Rodzina Jabłońskich została zesłana na wschód po II wojnie światowej, podobnie jak ok. 35 tys. innych Polaków. Trafili do sowchozu Pachta – Arał we wsi Ilicz. Panowały tam fatalne warunki higieniczne, brakowało jedzenia i wody. Mimo to zmuszano ludzi do ciężkiej pracy. Choroba, gorączka i odwodnienie organizmu doprowadziły Walentego Jabłońskiego niemal do śmierci. W krytycznym momencie dane mu było spotkać na swojej drodze 14 – letniego Tassybaja Abdikarimowa. Chłopiec regularnie przynosił jedzenie i picie, tym samym ratując Polakowi życie.
Historia Jabłońskiego i Abdikarimowa to piękny przykład tego jak wiele dobrego może przynieść nawet niewielka pomoc. Dzięki niej Polak wraz z częścią rodziny doczekał amnestii i w 1956 roku wrócił do kraju. Kazach do końca życia opiekował się grobami ojca i rodzeństwa Walentego Jabłońskiego, którzy niestety nigdy nie powrócili do Ojczyzny.

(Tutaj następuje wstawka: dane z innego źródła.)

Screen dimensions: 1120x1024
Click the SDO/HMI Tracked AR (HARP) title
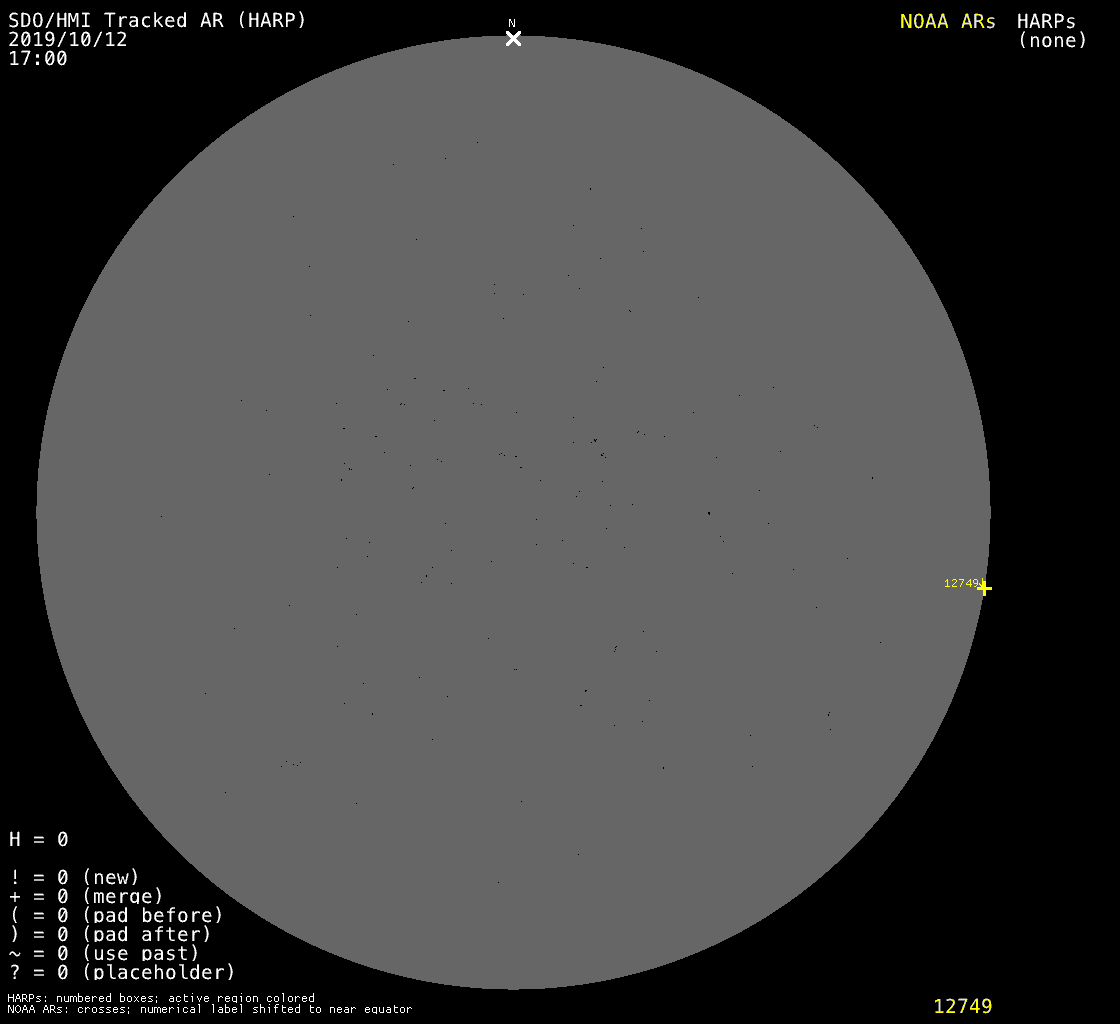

19 czerwca 2019 roku Tassibaj Abdikarimow został odznaczony medalem Virtus et Fraternitas. Jest to odznaczenie przyznawane osobom zasłużonym w niesieniu pomocy lub pielęgnowaniu pamięci o osobach narodowości polskiej będących ofiarami m.in. zbrodni sowieckich i nazistowskich.
Instytut Pileckiego zapowiedział powstanie filmu dokumentalnego o niezwykłym Kazachu. Dr Jerzy Rohoziński z Instytutu zdradził, że materiał jest prawie ukończonym, jednak ze względu na pandemię nie był możliwy zaplanowany na ten rok wyjazd do Kazachstanu na zdjęcia niezbędne do ukończenia produkcji.